Haswell is a “tock” as opposed to a “tick” (referring to Intel’s “tick/tock” release cycle); this means it is a significant change at the platform and microarchitecture levels. It is a 22nm platform (Ivy Bridge was also 22nm). Haswell will retain key features from the Sandy Bridge/Ivy Bridge platform, like Hyper-Threading, Turbo Boost, and Ring Interconnect.
A key philosophy for the Haswell microarchitecture is the use of a “converged code”; that is, a single microarchitecture that scales from tablets all the way to servers in the datacenter. That might seem odd, but the power advantages present in Haswell are just as applicable to tablets and mobile devices as they are to servers running tens (hundreds?) of cores in the data center.
Major focus areas for Haswell include performance improvements (not only for existing “legacy” code but also for new code), modularity, and power innovations.
With regard to modularity, Haswell enables a variety of permutations of core count, cache size, and other variables. This enables more flexibility by Intel’s OEMs in delivering Haswell to a variety of platforms.
In the area of power innovations, Haswell still uses the S0 and S3/4 (active and sleep, respectively) power states. Intel is working to reduce overall power usage in S0, and working to reduce power usage and resume time for S3/4. Haswell introduces S0ix, which is “active/idle” state, which provides dramatically reduced power usage and dramatically reduced resume time (from multiple seconds to hundreds of milliseconds).
As the presenters went into performance improvements, the presentation got extremely technical. While it probably made sense to a developer (the target audience at IDF), much of it did not make sense to me. I’ve included in the information below in a bulleted format for completeness.

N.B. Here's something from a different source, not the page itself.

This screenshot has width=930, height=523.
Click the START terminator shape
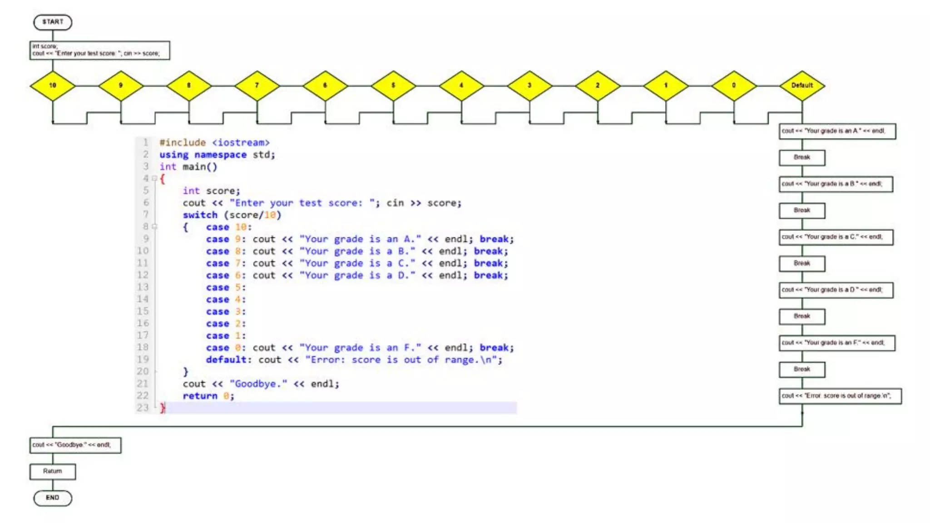(53, 22)
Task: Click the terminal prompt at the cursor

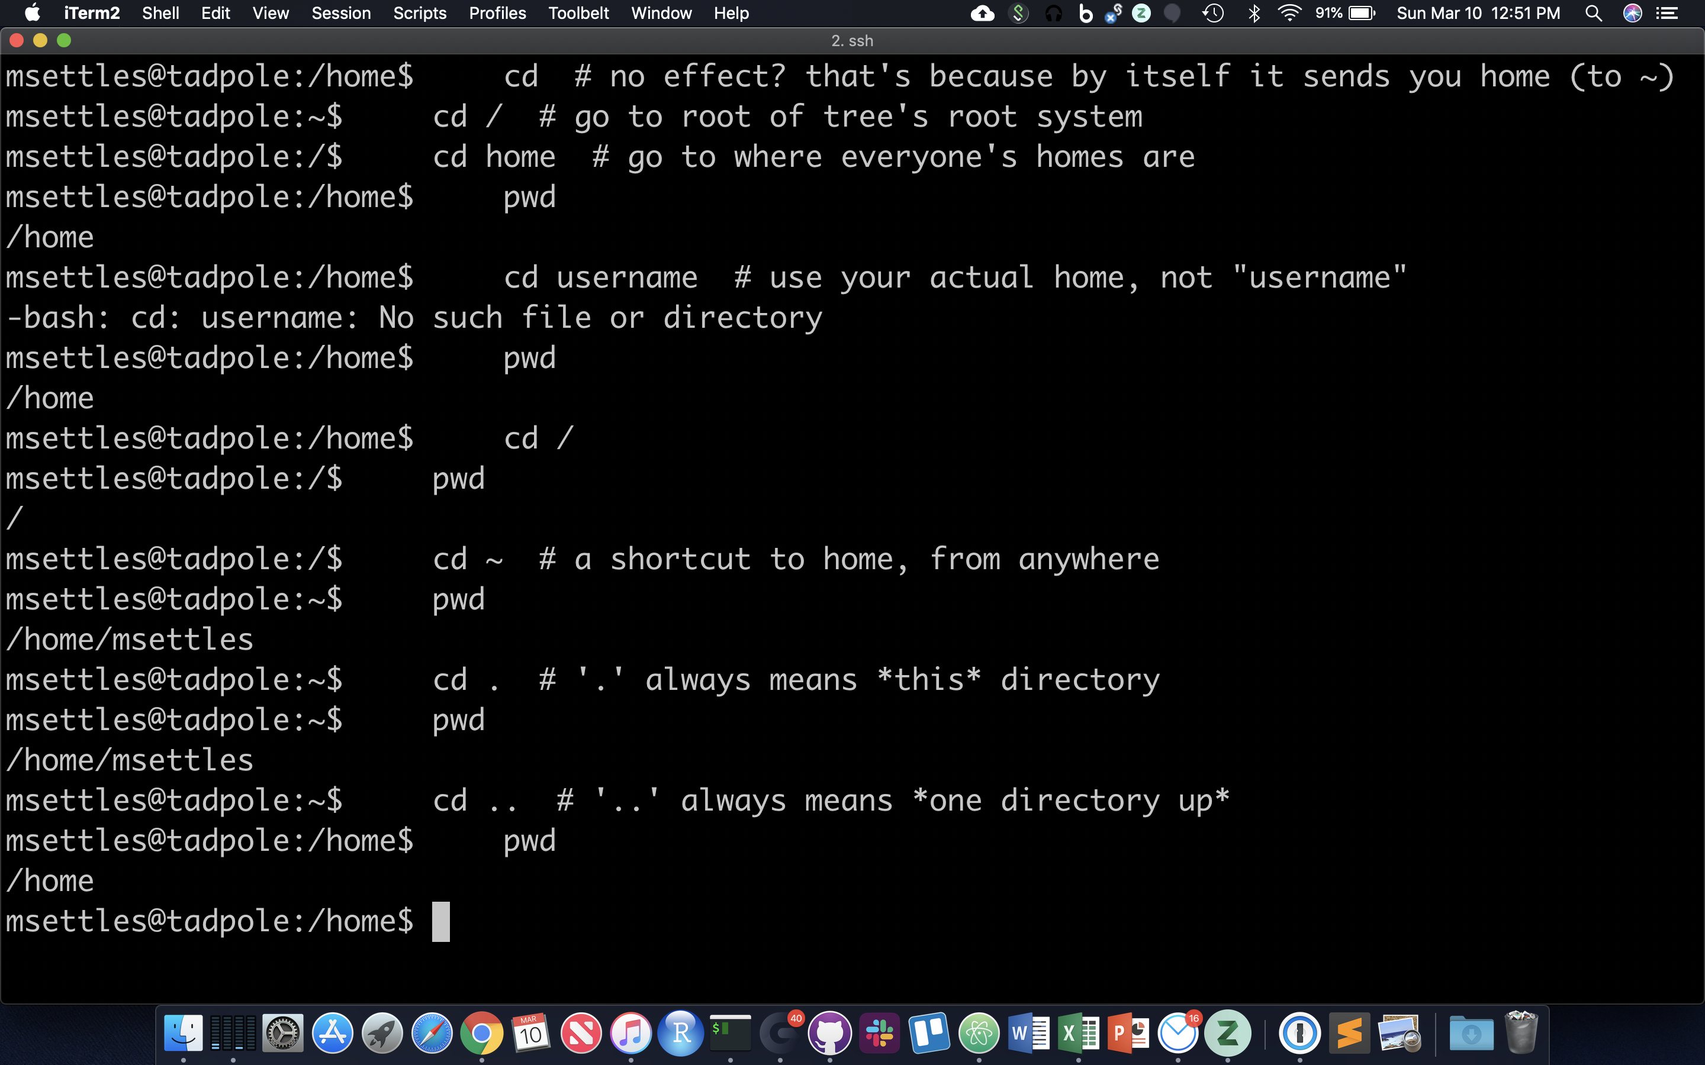Action: (x=440, y=921)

- Increased buffer sizes to allow for greater parallelism to be discovered in code execution
- Enhancements in branch prediction
- The addition of two more operations per cycle (Nehalem/Sandy Bridge could do 6 operations per cycle; Haswell can perform 8 operations per cycle)

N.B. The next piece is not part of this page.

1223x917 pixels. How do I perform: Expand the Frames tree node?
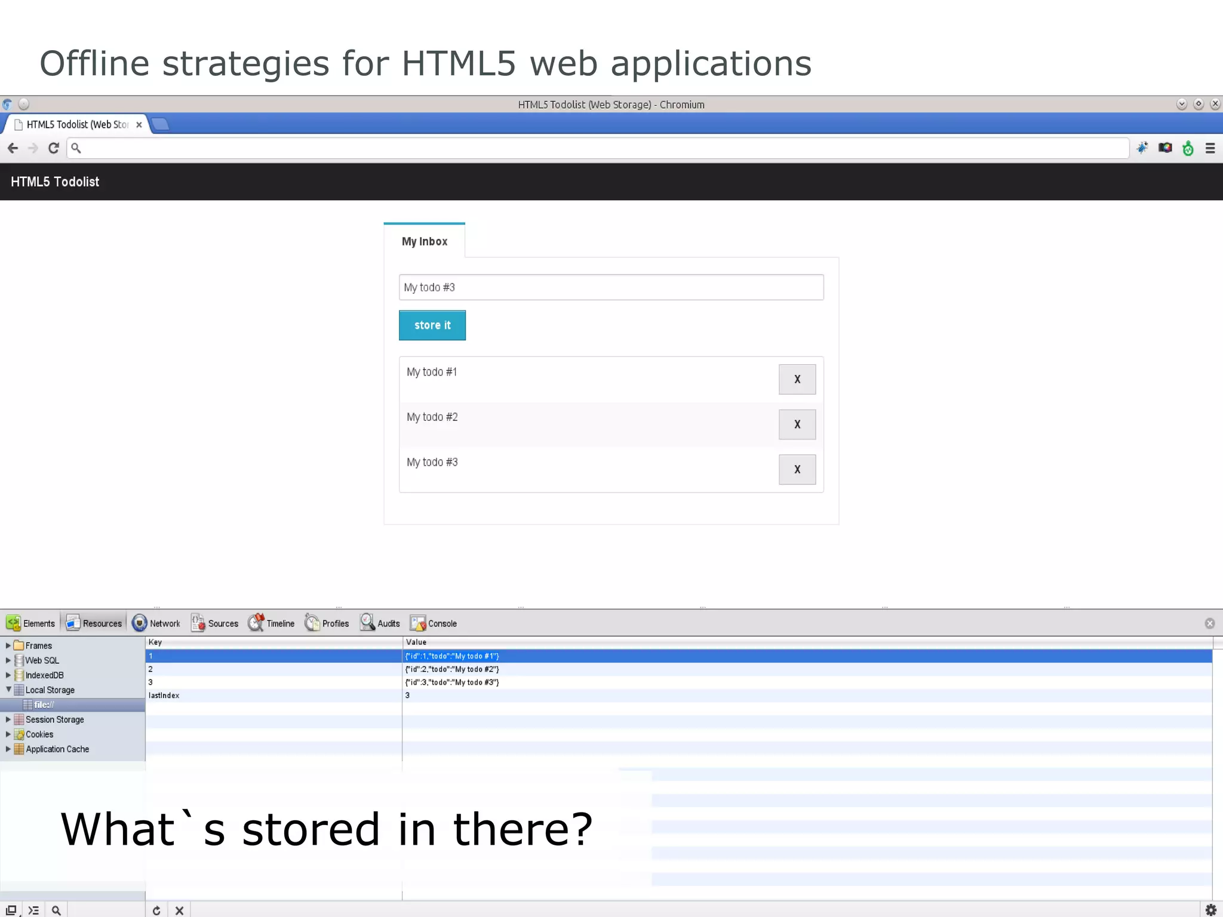(x=8, y=645)
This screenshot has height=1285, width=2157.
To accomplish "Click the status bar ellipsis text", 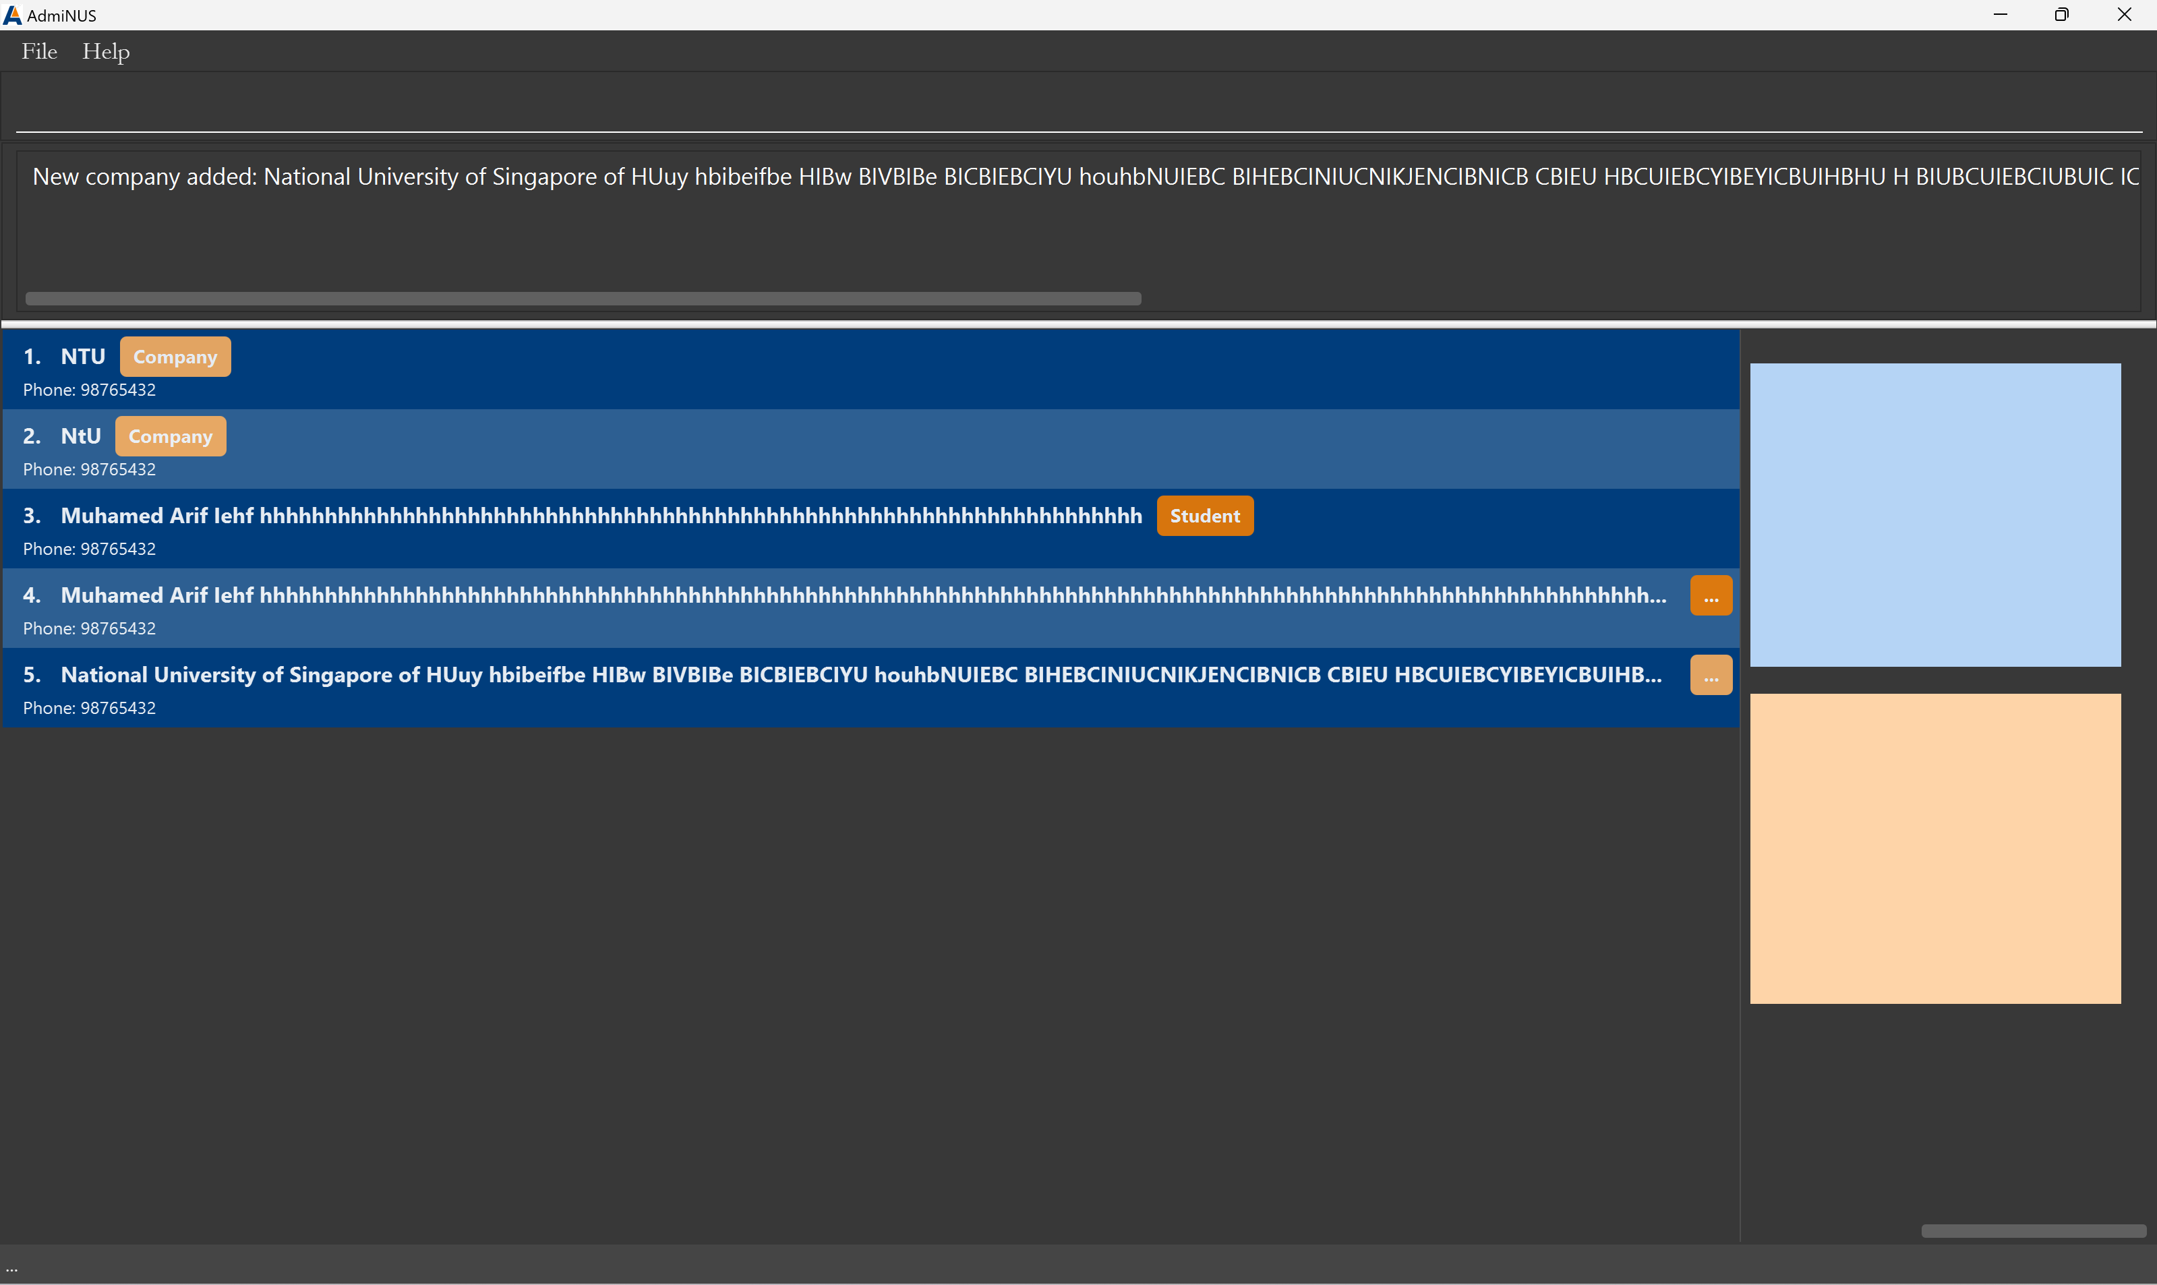I will click(x=12, y=1269).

- Doubling of floating point operations per cycle through the addition of two Fused Multiply-Add (FMA) operations
- Reduced virtualization latencies (no additional details provided)
- A new gather instruction that allows the system to read multiple locations in memory in one operation
- Introduction of AVX2 instruction set to further improve integer performance and vectorization
- Improved performance in bit manipulation operations; this should have an impact on cipher/encryption/decryption operations
- Introduction of TSX (Transactional Synchronization Extensions) to help with creating software that has greater parallelism
The session next transitioned into some discussions specific to improvements in graphics performance and media performance. Improved modularity in the graphics core allows for more “scale-out” performance; this is responsible for the 2x reduction in power usage for matching graphics performance when using Haswell. (This was part of Perlmutter’s keynote.) With regards to media performance, Haswell introduces hardware-based SVC (Scalable Video Coding) and several hardware codecs, including an MPEG codec. Haswell also improves the Video Quality Engine (VQE), which supports an extensive suite of video processing functions. The end result is higher video quality at lower power usage.
The remainder of the session focused on specific power improvements in the media and graphics space, then closes with a summary of the improvements in the Haswell microarchitecture.